Rewriting the Turing model like this should fix the problem:

@model function adult_happiness(h, a)
    α ~ Normal(0, 1)
    β ~ Normal(0, 2)
    σ ~ Exponential(1)
    μ = α .+ β .* a
    @. h ~ Normal(μ, σ)
end
ParadaCarleton commented 2 years ago

(Don't worry, this is a very common mistake -- common enough that I should probably add an explanation when the model has a sample size of 1 :smile:)

nsgrantham commented 2 years ago

Thanks for the quick response and the fix, @ParadaCarleton. I understand the source of the problem now. This is my first time encountering the @. macro, very useful.

I'm not sure I would say that model has an error, however. Using the MvNormal distribution with a mean vector and variance scalar as a "shorthand" for a vector of independent Normal distributions is a convention that Turing's own documentation uses (see the Linear Regression tutorial). I also recall seeing somewhere (perhaps in an issue that I can't seem to find again) that using MvNormal in this way, rather than for i in 1:N; h[i] ~ Normal(...); end, is better for the sampler from a computational perspective.

In any case, I can see how using MvNormal in this way would confuse psis_loo() because it isn't clear from the code alone whether this is a single observation or multiple independent observations.

nsgrantham commented 2 years ago

And yes, changing h ~ MvNormal(μ, σ) to @. h ~ Normal(μ, σ) resolves the issue.

ParadaCarleton commented 2 years ago

I'm not sure I would say that model has an error, however. Using the MvNormal distribution with a mean vector and variance scalar as a "shorthand" for a vector of independent Normal distributions is a convention that Turing's own documentation uses (see the Linear Regression tutorial).

I believe @torfjelde commented on this by saying:

IMO it does go against the semantic meaning of MvNormal: it represents a single multivariate random variable, not a collection of such. Hence if you want a collection of independent observations, then you should use .~. Note that both the LHS and RHS of .~ can be arrays, e.g. [1.0, 2.0] .~ [Normal(), Normal()] also works.
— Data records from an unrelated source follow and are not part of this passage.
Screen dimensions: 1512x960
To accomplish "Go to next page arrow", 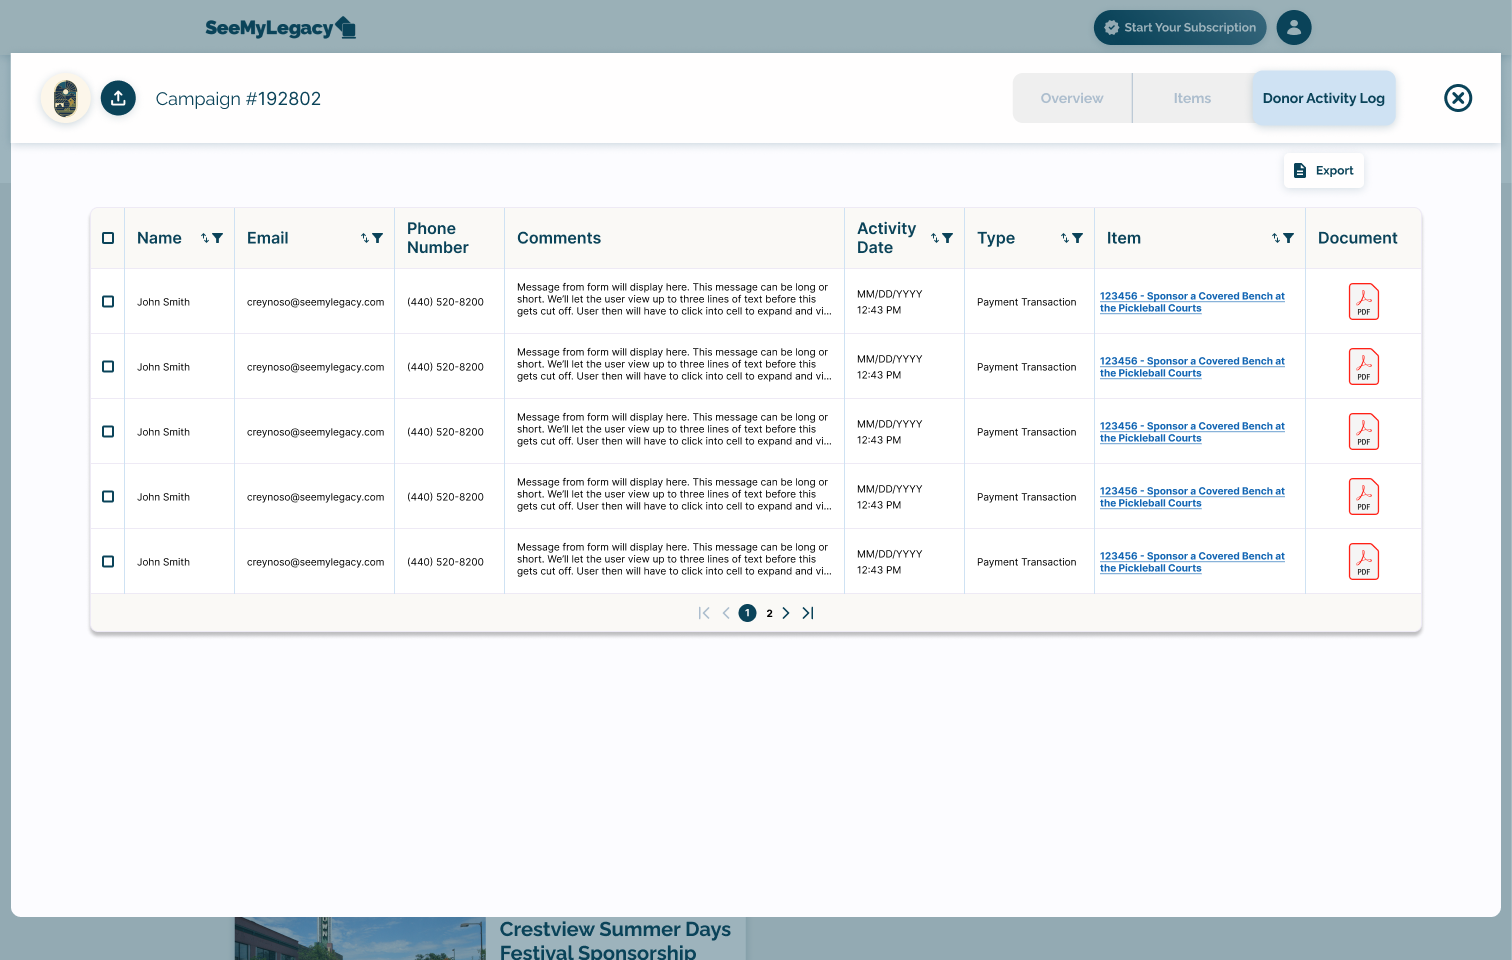I will 786,613.
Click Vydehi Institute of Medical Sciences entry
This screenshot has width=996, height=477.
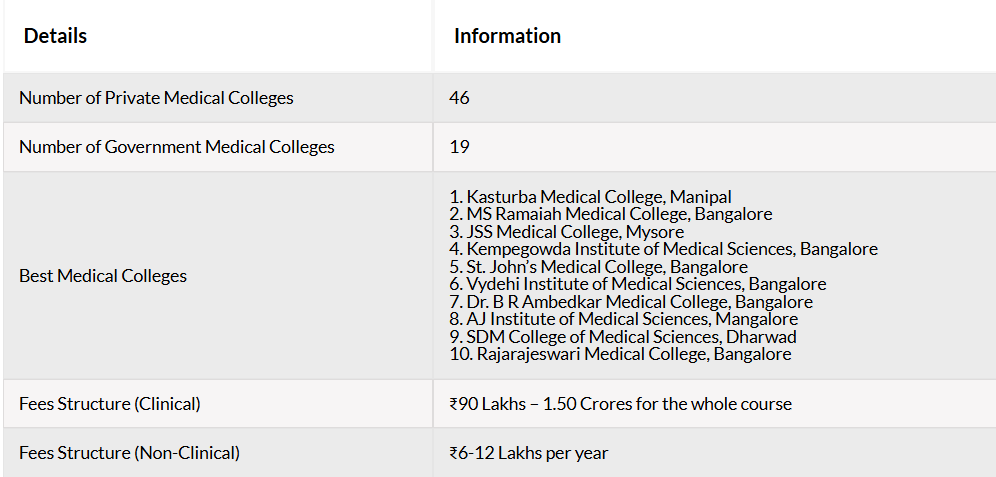[638, 284]
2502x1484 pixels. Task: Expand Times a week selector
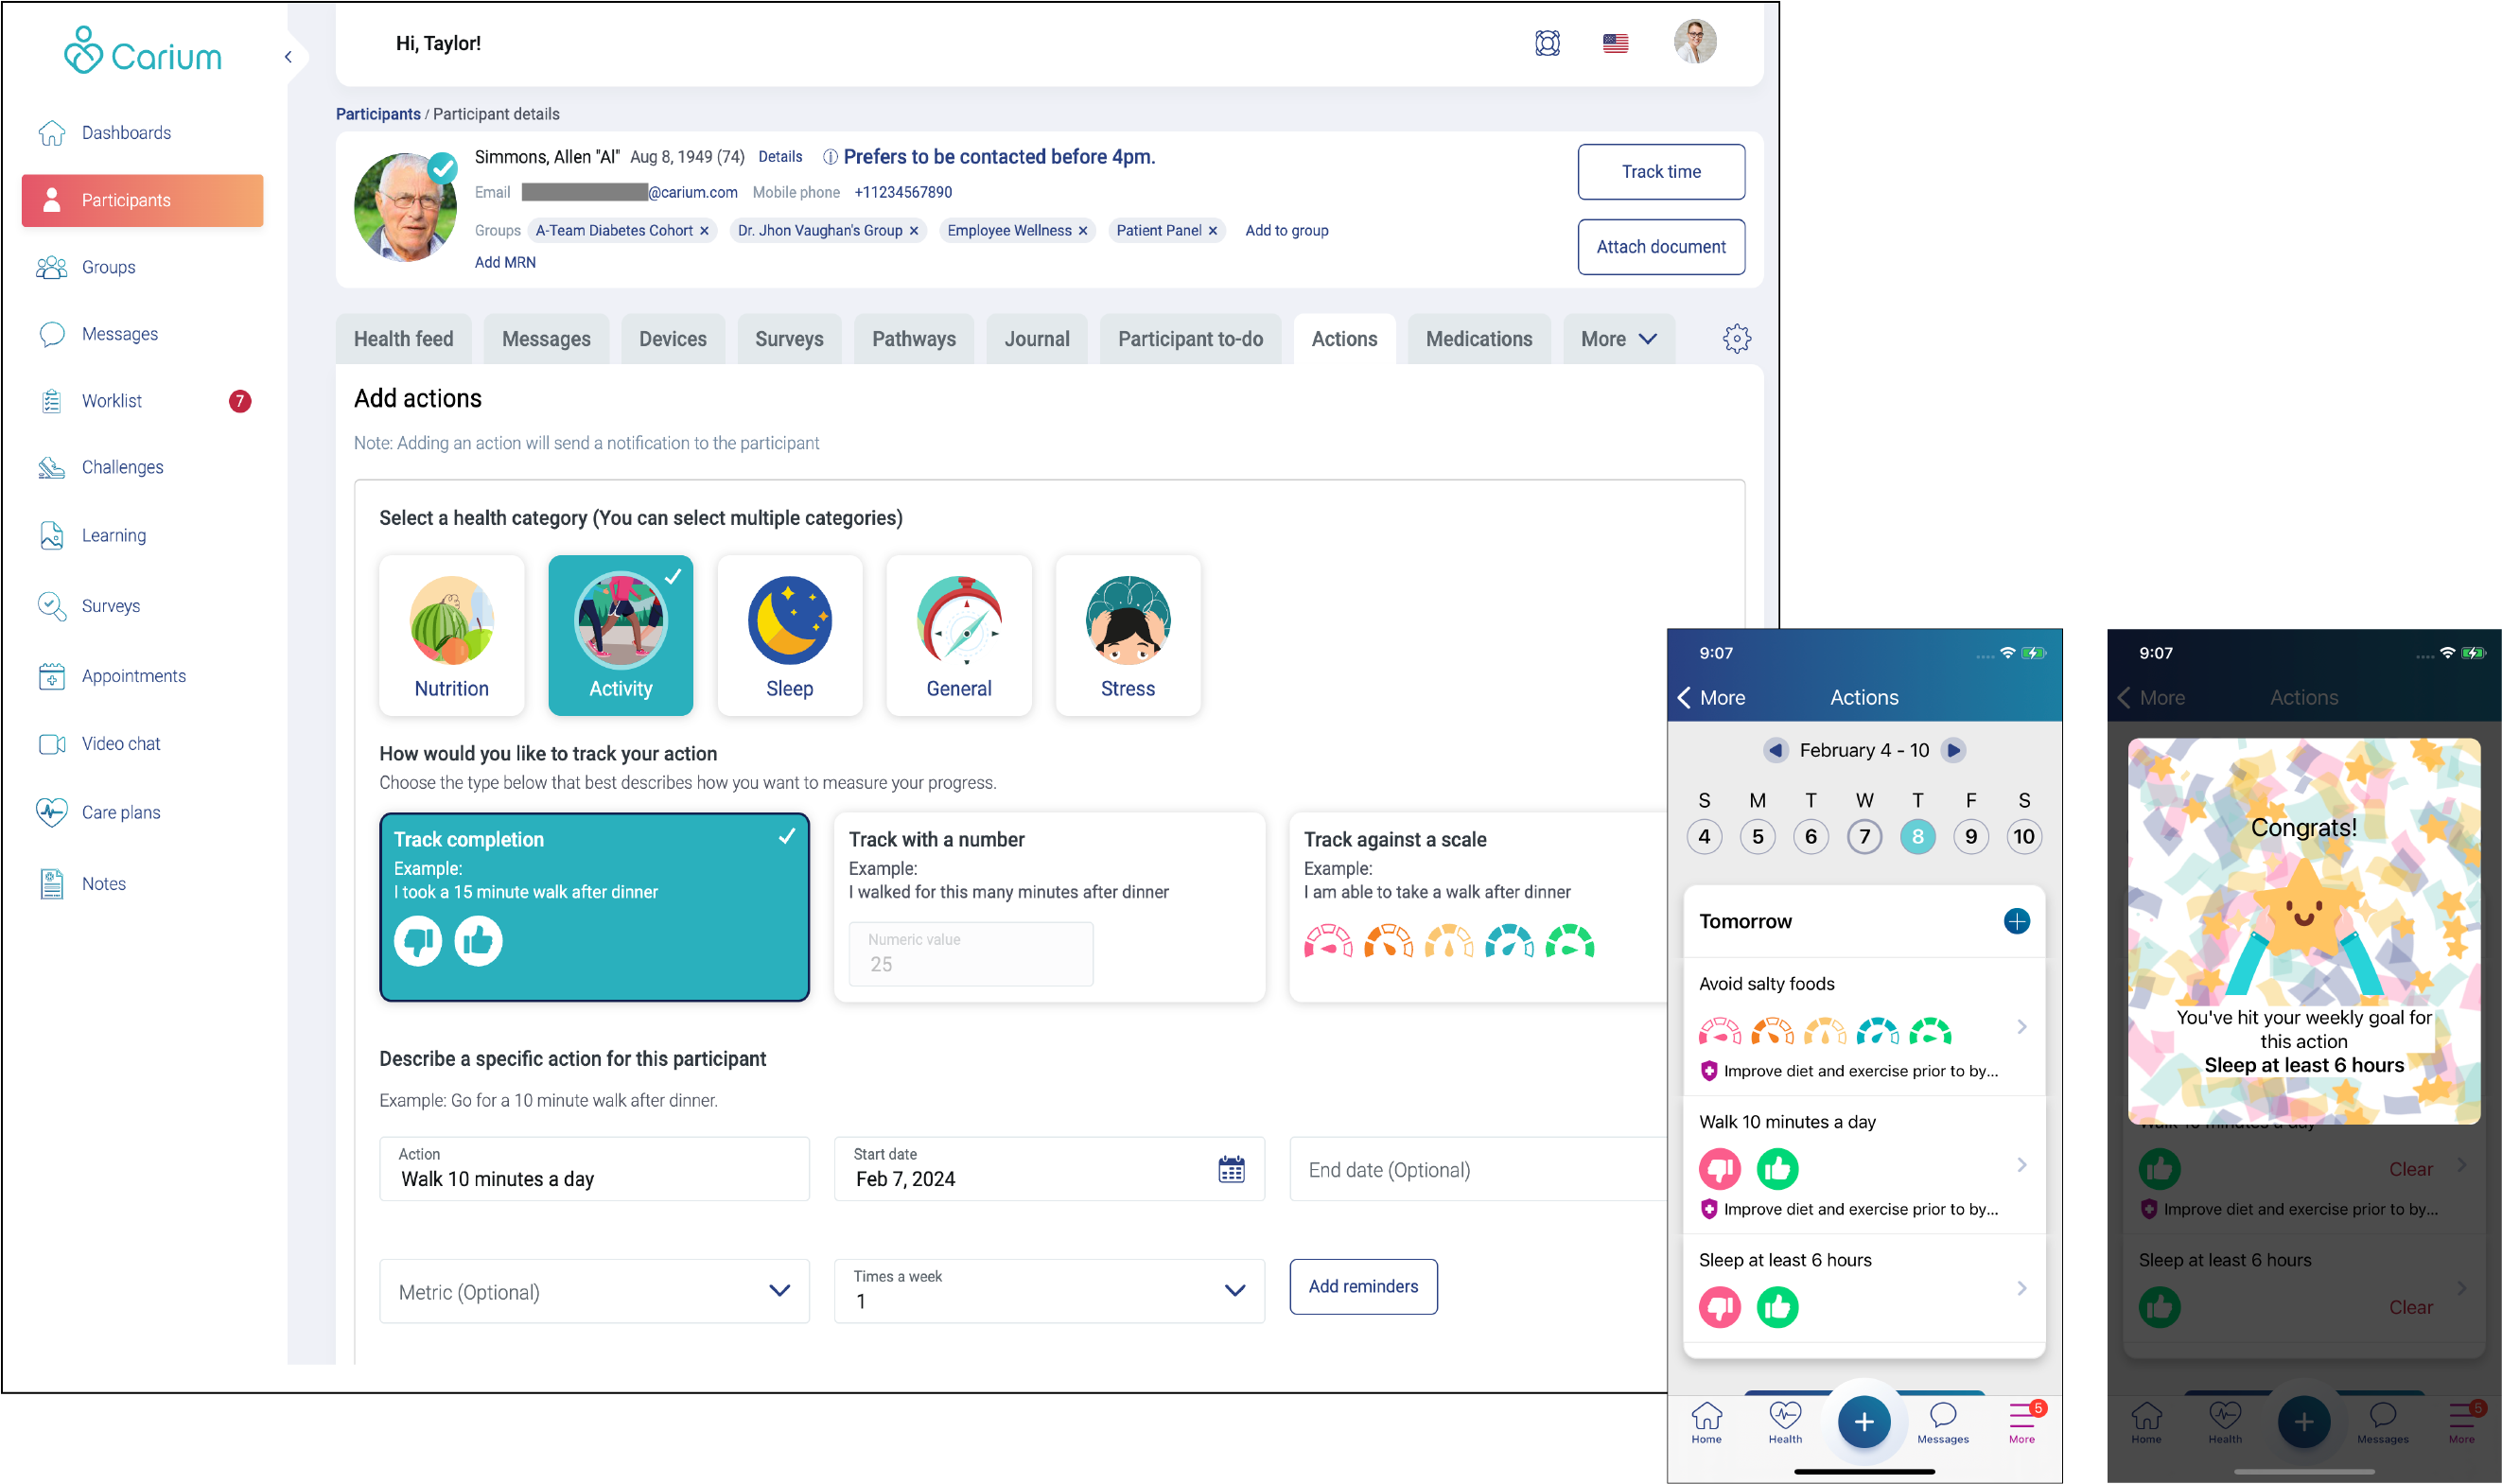point(1235,1288)

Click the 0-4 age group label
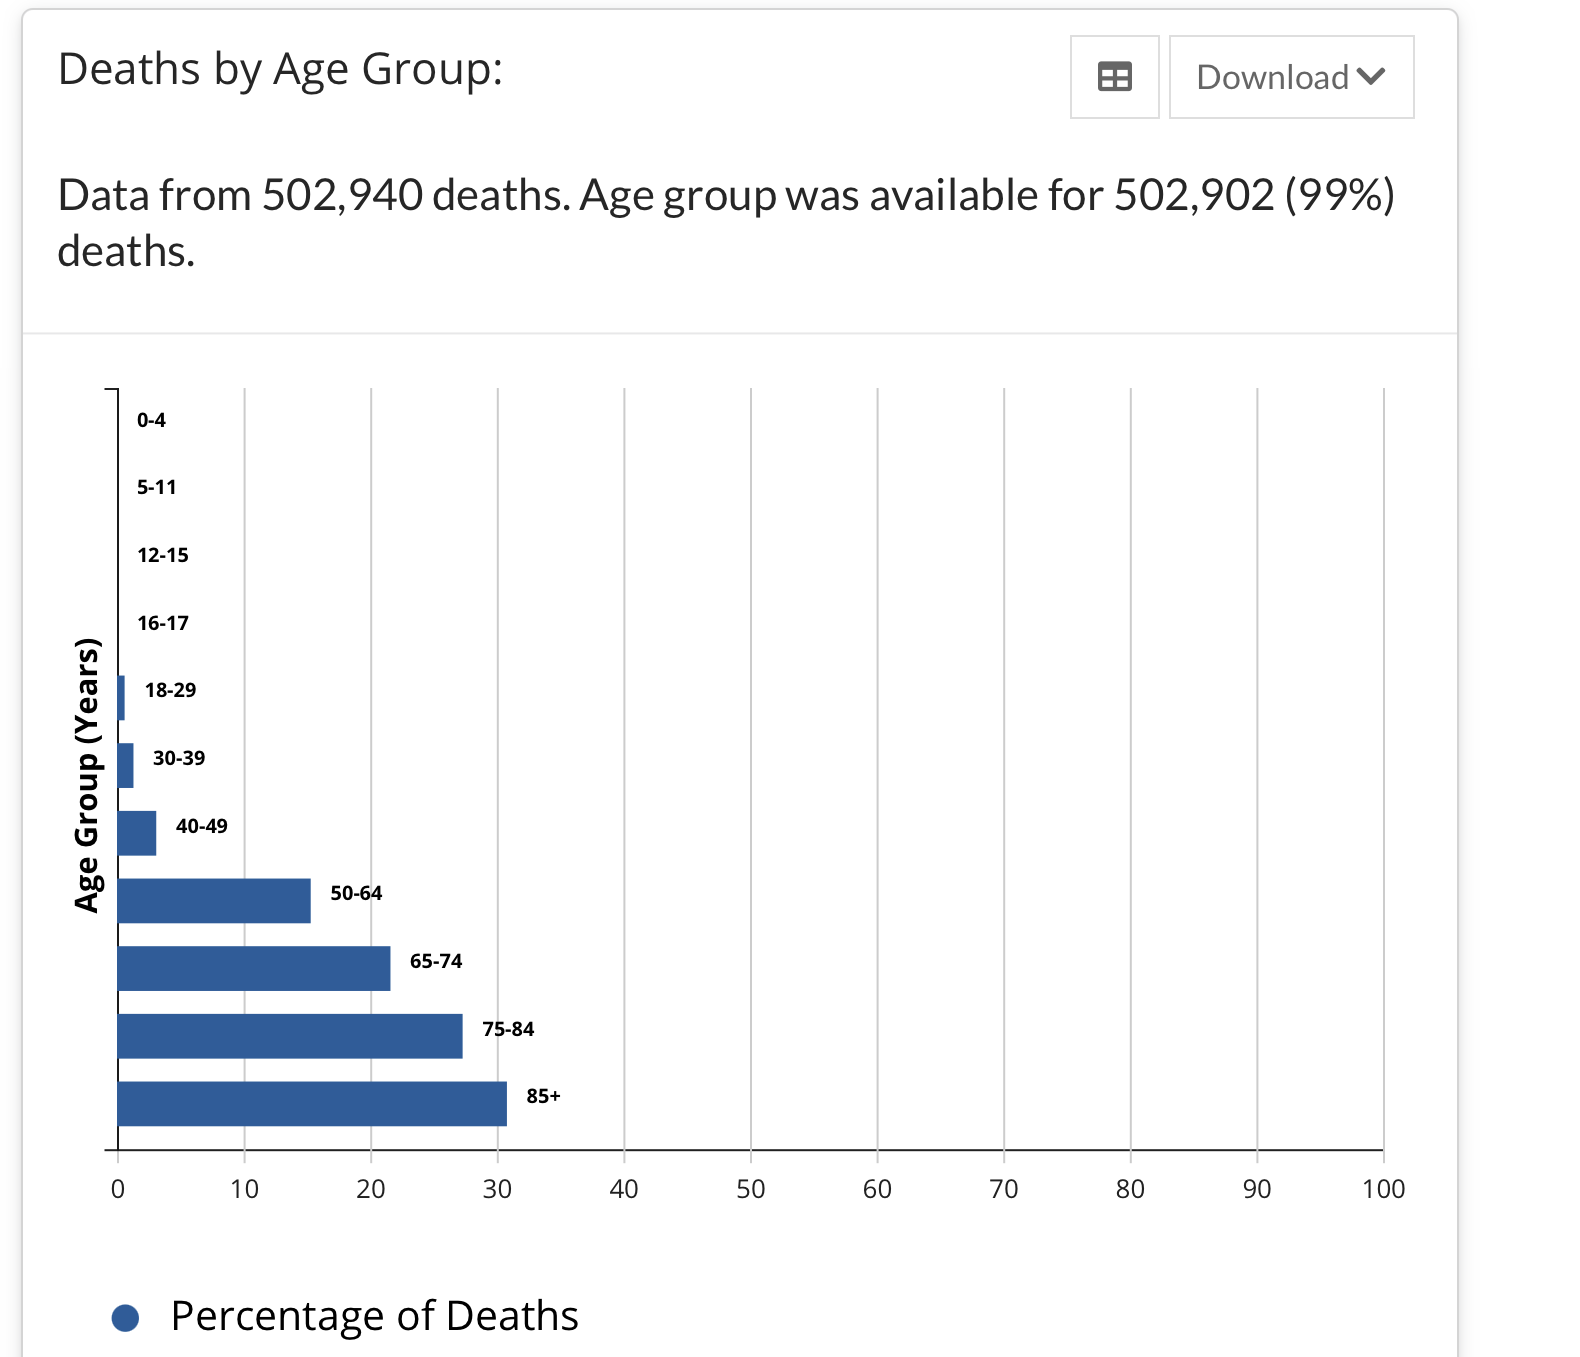point(151,421)
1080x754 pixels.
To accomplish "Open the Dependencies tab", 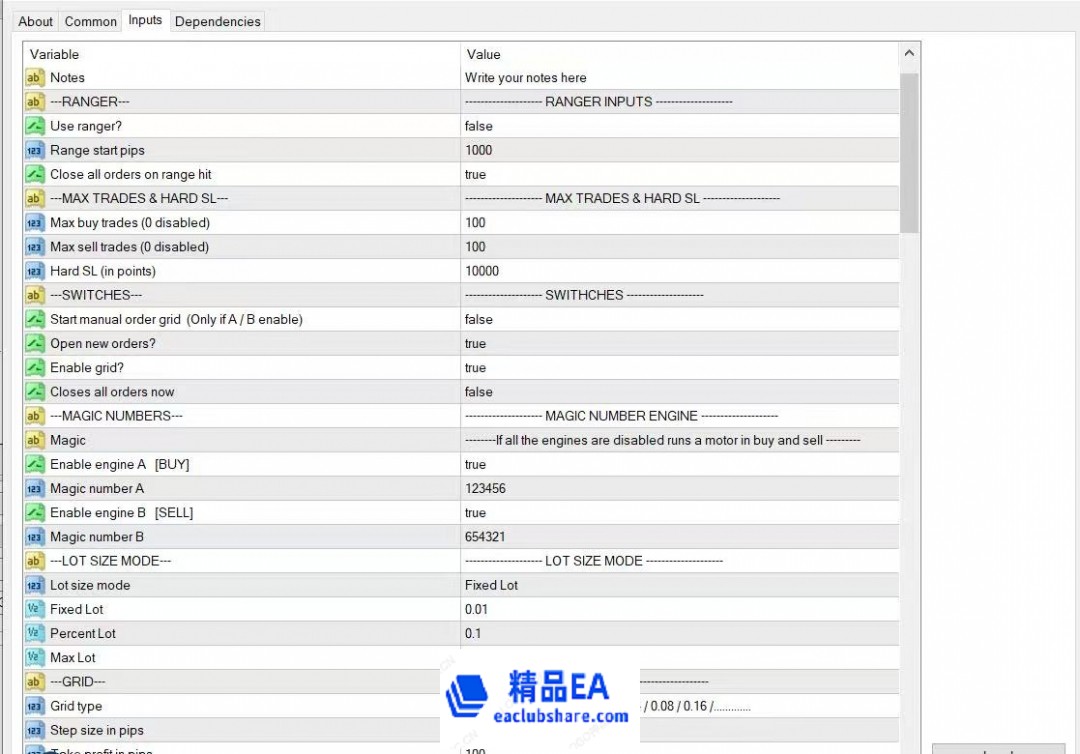I will 217,21.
I also recall seeing somewhere (perhaps in an issue that I can't seem to find again) that using MvNormal in this way, rather than for i in 1:N; h[i] ~ Normal(...); end, is better for the sampler from a computational perspective.

Broadcasting (.~) is definitely faster than using a loop, but I think that broadcasting should be just as fast as using MvNormal. Don't quote me on that though.

That being said, I'm working on a PR that will fix this by creating syntax that lets users unambiguously specify what they mean by an independent observation.